THE PROBLEM:
Set down the passage on the Arab revolts below word for word, from "While neither Sharansky, nor" to "advent of peace.".

PASSAGE TO READ:
As Israel’s Prime Minister recently observed with a well-deserved dosage of scorn, even New York Times’ editorialists do not know what will be the outcome of the Arab revolts.  Are we witnessing a repetition of 1989 Eastern Europe or of 1979 Iran?  How strong is the Muslim Brotherhood?  Can democracy take hold in societies with no real middle class to speak of?

Because the answer to these questions is partly speculative, the debate is mostly ideological.  Liberals call upon the Google workers of the world to unite, and they accuse skeptics of being party-poopers.  Conservatives roll their eyes at a déjà-vu situation and accuse the Obama Administration of not having learned from Carter’s betrayal of the Shah.

While neither Sharansky, nor The New York Times or Middle East scholars can know for sure whether democracy will spread in the Arab world, lessons can be drawn from the past and reasonable guesses can be made about the future.

First, signing peace deals with autocrats is indeed a gamble.  Since the 1979 peace treaty with Egypt, Israel’s academics and journalists have dismissed with corporatist consistency the idea that true peace can only prevail between democracies.  Although the “democratic peace” theory was originally spelled out by the liberal Immanuel Kant, our know-it-all academics would have us believe that it is actually a cheap excuse made up by the Right to prevent the otherwise inevitable advent of peace.

Second, no previous anti-autocratic revolt in Arab societies has so far ended-up in democracy.  The Nassers and Gaddafis of the post-colonial era overthrew monarchs only to break records of longevity and ruthlessness.  The Lebanese, who in 2005 revolted against their Iranian-backed Syrian masters, are now ruled by Hezbollah.

DATASET EXCERPTS:

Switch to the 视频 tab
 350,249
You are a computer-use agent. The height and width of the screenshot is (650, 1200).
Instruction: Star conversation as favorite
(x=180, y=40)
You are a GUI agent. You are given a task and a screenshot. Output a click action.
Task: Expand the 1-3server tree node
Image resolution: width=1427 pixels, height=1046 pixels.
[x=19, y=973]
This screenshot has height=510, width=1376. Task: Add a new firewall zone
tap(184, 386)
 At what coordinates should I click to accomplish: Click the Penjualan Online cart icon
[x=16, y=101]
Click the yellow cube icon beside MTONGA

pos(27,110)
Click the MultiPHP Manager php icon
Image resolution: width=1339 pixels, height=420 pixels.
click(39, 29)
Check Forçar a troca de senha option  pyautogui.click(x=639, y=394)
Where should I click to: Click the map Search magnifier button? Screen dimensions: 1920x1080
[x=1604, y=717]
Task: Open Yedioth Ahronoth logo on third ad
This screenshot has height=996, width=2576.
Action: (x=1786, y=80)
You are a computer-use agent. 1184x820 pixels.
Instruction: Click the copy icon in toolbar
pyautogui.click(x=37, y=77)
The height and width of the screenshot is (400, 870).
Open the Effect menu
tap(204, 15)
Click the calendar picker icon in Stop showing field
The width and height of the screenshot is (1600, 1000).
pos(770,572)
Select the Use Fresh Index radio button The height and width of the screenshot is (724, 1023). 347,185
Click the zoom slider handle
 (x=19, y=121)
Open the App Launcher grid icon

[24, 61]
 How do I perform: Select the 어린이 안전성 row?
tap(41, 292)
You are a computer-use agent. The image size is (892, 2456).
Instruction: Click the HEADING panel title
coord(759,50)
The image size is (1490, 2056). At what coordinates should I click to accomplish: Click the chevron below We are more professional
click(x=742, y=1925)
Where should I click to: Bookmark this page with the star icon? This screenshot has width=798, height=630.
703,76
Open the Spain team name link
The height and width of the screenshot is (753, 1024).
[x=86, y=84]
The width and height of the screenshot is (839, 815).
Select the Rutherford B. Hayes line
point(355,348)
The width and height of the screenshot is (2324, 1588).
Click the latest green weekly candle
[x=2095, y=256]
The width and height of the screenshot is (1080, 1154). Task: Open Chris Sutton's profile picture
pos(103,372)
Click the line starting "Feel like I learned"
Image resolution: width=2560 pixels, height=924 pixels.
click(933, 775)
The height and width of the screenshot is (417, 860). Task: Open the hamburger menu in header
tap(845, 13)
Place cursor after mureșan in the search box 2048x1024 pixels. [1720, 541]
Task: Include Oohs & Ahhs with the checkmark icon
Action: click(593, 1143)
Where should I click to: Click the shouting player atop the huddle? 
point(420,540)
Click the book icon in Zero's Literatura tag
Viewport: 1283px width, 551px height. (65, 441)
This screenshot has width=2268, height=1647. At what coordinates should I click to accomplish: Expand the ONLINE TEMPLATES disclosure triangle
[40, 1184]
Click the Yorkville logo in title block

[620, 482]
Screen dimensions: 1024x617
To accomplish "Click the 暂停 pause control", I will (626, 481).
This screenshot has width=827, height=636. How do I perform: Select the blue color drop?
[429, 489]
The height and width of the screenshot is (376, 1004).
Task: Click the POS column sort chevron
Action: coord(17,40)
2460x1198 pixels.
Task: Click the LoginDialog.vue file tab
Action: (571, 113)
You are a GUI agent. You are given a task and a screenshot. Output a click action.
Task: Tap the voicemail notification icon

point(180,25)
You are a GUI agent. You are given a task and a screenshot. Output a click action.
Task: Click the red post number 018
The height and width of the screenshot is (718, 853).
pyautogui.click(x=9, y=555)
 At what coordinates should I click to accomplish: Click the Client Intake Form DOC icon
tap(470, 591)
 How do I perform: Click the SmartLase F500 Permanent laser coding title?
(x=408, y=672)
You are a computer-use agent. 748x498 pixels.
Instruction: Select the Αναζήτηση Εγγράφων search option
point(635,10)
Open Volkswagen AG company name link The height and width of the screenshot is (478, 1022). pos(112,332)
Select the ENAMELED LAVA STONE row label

COMPLETED EXERCISE:
While neither Sharansky, nor The New York Times or Middle East scholars can know for sure whether democracy will spread in the Arab world, lessons can be drawn from the past and reasonable guesses can be made about the future.

First, signing peace deals with autocrats is indeed a gamble.  Since the 1979 peace treaty with Egypt, Israel’s academics and journalists have dismissed with corporatist consistency the idea that true peace can only prevail between democracies.  Although the “democratic peace” theory was originally spelled out by the liberal Immanuel Kant, our know-it-all academics would have us believe that it is actually a cheap excuse made up by the Right to prevent the otherwise inevitable advent of peace.